Monday, October 12, 2015

24 kg kb press, 40 kg belt squats, floor pushups, crawls, kb laterals

decided to go with kb today and see two things;
1) if I could still do them as I did last week
2) if I didn't wake up with impingement the next day

SO for one for one. We'll see how things are tomorrow but today went well
Took my time and warmed up slowly and really concentrated on playing with this new technique

1) arm across chest bell sits  directly over hip in rack. thumb to collarbone
2) initiate with elbow lift then drive into the bell. keeps bell over hip in initial drive
3) maintain ab brace during entire lift. abs and glutes to maximize tspine extension and minimize rib flare and lumbar arch.
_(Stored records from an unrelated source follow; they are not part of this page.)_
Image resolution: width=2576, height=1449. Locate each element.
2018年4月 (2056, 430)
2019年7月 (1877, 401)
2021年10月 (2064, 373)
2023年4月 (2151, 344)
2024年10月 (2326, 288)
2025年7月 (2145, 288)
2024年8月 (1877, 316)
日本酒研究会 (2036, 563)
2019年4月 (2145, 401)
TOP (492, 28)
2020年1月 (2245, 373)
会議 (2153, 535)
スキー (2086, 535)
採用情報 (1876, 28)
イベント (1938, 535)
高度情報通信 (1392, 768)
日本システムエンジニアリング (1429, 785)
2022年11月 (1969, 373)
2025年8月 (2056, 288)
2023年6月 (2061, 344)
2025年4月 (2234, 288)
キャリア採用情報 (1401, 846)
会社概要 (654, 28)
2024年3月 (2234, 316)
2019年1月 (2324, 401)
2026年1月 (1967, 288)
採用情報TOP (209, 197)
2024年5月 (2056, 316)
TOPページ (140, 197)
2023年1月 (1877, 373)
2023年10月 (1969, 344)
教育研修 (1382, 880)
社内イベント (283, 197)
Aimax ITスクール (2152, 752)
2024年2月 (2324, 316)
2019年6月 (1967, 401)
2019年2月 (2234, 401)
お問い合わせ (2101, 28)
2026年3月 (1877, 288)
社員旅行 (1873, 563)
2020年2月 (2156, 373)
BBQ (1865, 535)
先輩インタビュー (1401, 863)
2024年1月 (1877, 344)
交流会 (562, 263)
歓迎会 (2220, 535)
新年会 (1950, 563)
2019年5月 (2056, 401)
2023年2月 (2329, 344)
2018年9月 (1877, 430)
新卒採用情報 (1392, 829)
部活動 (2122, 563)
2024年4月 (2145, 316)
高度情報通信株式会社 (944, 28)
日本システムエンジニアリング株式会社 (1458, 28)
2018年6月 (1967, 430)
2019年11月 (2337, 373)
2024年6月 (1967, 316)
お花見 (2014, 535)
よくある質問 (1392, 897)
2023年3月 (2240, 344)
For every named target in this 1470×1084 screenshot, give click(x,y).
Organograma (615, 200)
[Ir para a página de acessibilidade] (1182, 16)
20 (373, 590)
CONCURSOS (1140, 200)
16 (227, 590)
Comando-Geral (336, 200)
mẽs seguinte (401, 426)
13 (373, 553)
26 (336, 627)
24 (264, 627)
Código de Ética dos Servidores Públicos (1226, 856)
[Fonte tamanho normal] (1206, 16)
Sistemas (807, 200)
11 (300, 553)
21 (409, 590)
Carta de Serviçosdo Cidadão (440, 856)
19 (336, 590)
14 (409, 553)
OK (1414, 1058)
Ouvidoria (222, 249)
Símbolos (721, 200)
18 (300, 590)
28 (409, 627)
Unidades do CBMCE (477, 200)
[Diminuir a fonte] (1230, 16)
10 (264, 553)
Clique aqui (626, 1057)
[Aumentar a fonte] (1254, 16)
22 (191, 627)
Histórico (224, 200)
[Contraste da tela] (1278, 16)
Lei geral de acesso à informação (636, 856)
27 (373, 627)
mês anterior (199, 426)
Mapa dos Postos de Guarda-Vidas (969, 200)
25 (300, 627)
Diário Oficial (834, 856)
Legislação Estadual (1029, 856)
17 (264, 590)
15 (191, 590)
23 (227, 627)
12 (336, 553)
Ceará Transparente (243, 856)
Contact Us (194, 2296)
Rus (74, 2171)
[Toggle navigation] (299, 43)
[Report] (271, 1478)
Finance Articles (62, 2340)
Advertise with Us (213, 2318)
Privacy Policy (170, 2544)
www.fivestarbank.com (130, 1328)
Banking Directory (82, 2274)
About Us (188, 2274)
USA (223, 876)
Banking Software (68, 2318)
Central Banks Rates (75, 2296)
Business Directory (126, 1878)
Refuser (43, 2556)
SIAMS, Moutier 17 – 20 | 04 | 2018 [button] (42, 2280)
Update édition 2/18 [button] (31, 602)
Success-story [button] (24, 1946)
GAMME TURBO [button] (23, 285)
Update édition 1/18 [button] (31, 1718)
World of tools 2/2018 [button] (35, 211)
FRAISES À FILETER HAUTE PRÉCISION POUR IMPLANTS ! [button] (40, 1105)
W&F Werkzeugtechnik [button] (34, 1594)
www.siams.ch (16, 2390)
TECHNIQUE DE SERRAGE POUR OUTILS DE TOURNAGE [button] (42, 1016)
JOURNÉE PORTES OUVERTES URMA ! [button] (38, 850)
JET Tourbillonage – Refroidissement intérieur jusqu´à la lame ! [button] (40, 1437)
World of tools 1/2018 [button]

worked pretty well I feel. shoulder and t spine mobility work continues and shoulder pain is negligible. this will take some time but I like it so far. feels like I can work from here.

KB press
12 kg x 5/5
14 kg x 5/5
16 kg x 3/3
20 kg x 3/3
24 kg x 3/3 x 5 sets

 Belt squats
40 kg x 12 x 4 sets

crossed arms on shoulders trying to keep chest up. worked very well. like a mock bb 'er front squat

floor pushup
3 sets of 20
1 x 18 shoulder clunked. new rule is, once it cluncks set's over

3 sets of 50 feet

getting better

back on track and happy about the kb press. I do like the barbell but it definitely encourages my default bad shoulder mechanics. I might try it again just focused on the ab bracing.that might change things a lot. we'll see

KB lateral
hold the kb in the rack position and lift elbow. this is from pavel's original RKC book. not bad, actually
12 kg x 12
14 kg x 12
16 kg x 10

got in a solid one hour full stretchout. love when I have the full hour to get the whole body unlocked!